Конечно, настроение временами менялось. Были смутные мечты о «коммуне». Было короткое путешествие по центральной России, бескрайние тамбовские «черноземы», рязанские леса и Ока, Ясная Поляна. В клеенчатой котомке лежала и грела душу молодого графомана бесконечная поэма, написанная ритмической прозой, под названием «Песнь старого дуба», от которой до нас дошла одна-единственная строка, но зато какая выразительная: «Я в мир пришел, чтобы не соглашаться!»
С этой-то поэмой он и пришел к Короленко. Но прежде он прочитал его гениальный рассказ «Сон Макара». И этот рассказ не понравился ему. Это очень важный момент! Он касается уже не просто биографии Пешкова, но его духовной судьбы. В очерке «Время Короленко» Горький вспомнил: «Сон Макара» «почему-то» не понравился ему. Это подтверждает наше предположение, что душа этого молодого человека была не просто изувечена, но «отбита», как бывают отбиты почки, печень, легкие.
«Сон Макара», написанный Короленко в ссылке в 1883 году и напечатанный в 1885-м в журнале «Русская мысль», читала вся мыслящая Россия. Это шедевр Короленко, может быть, лучшая его вещь и, в любом случае, принципиальная для понимания его «символа веры». Этот рассказ невозможно читать без хотя бы минимального сопереживания, без «катарсиса», если только остались в человеке жалость, жажда справедливости. В то же время он написан очень рационально, как своего рода адвокатская речь на суде. Только это защита не отдельного подсудимого, а всего человечества.

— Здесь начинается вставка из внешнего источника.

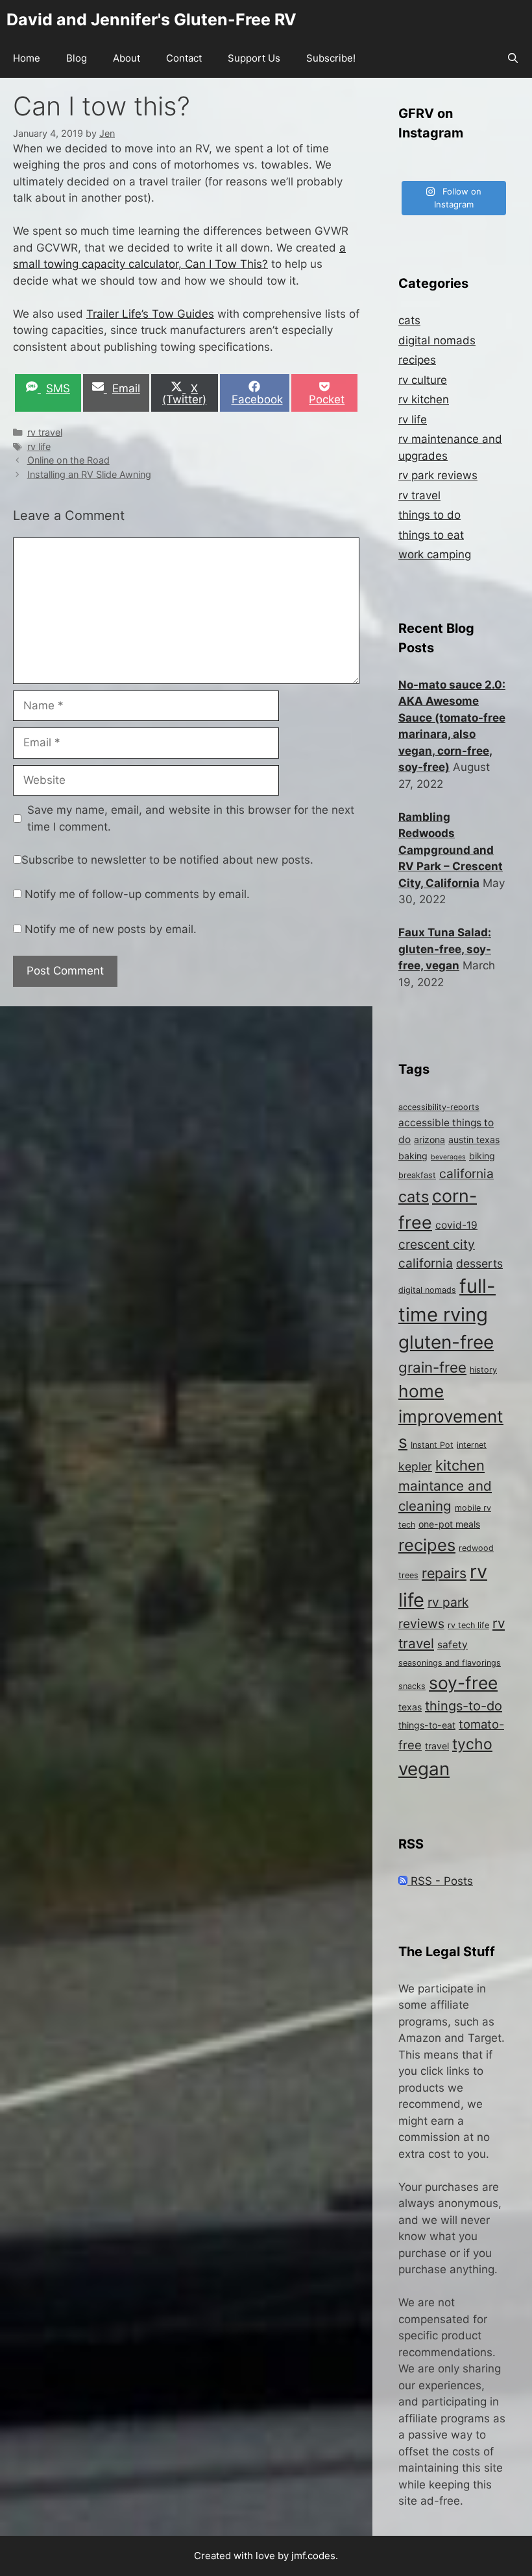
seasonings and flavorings (449, 1663)
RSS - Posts (440, 1880)
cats (409, 320)
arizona (429, 1139)
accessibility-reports (438, 1107)
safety (452, 1644)
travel (437, 1745)
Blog (76, 58)
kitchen (460, 1465)
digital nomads (437, 340)
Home (26, 58)
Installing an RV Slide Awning (89, 474)
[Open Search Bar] (513, 58)
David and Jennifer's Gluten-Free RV (151, 19)
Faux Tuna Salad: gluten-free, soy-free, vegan (444, 949)
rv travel (44, 432)
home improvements (450, 1416)
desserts (479, 1263)
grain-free (432, 1367)
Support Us (254, 58)
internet (472, 1445)
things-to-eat (426, 1725)
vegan (424, 1769)
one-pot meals (449, 1524)
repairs (444, 1573)
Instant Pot (432, 1445)
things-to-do (463, 1706)
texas (410, 1706)
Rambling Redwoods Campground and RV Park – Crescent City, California (450, 850)
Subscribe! (331, 58)
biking (482, 1155)
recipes (417, 359)
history (483, 1370)
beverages (448, 1157)
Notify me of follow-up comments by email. (137, 894)
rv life (39, 446)
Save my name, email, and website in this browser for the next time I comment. (190, 818)
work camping (434, 554)
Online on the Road (68, 460)
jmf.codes (313, 2555)
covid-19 (456, 1225)
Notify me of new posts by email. (111, 929)
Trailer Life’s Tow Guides (150, 313)
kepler (415, 1466)
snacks (412, 1686)
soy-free (463, 1682)
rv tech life (468, 1625)
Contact (184, 58)
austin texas (474, 1139)
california (466, 1173)
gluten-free (446, 1342)
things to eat (431, 534)
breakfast (417, 1175)
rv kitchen (423, 399)
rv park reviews (438, 475)
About (126, 58)
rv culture (422, 379)
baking (413, 1155)
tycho (472, 1744)
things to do (429, 514)
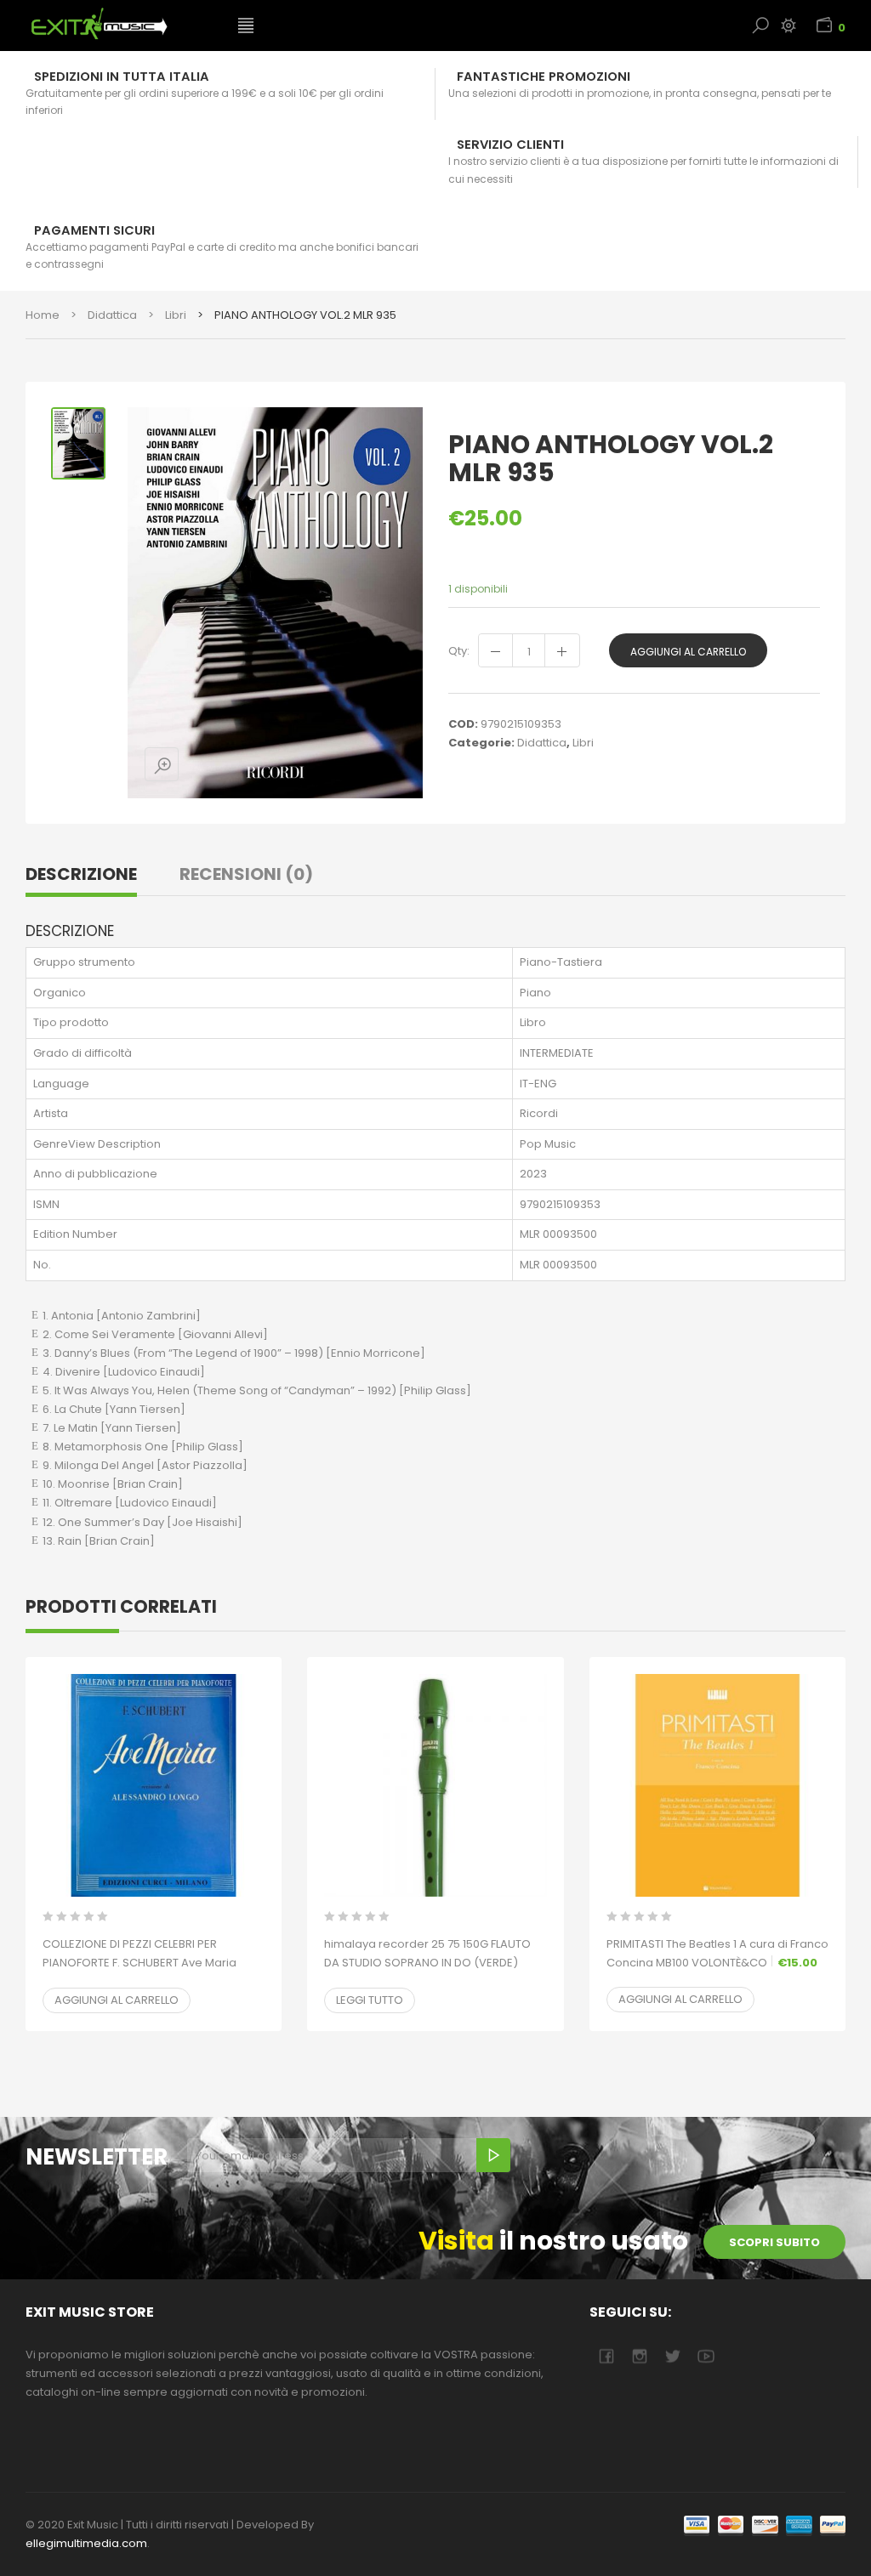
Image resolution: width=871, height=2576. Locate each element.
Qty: (459, 651)
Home (43, 315)
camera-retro (639, 2356)
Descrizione (81, 874)
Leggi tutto (369, 2000)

Макар, сын северного народа, видит сон, в котором он умер и идет на суд к Тойону, который в его представлении является Богом. Тойон и его слуги судят Макара, взвешивая на весах его грехи и добродетели. Добродетелей мало, почти нет, а грехов – хоть отбавляй! Он и пьяница, и маловер, и обманывал людей. Чаша с грехами быстро опускается вниз, и недалека минута, когда Макар окажется в аду. Но вдруг он начинает рассказывать Тойону свою жизнь. И оказывается, что в этой жизни почти не было радости, а только ежедневный труд, нужда, мысли о хлебе насущном. Когда ему было молиться и думать о душе своей, когда было совершать добрые дела, если всю жизнь он бился с нуждой, чтобы не умереть с голоду? Неужели справедливо после этого вновь наказывать Макара? И так этот рассказ Макара потряс Тойона, что тот заплакал, и медленно поднялась чаша с грехами. Макар был прощен Богом.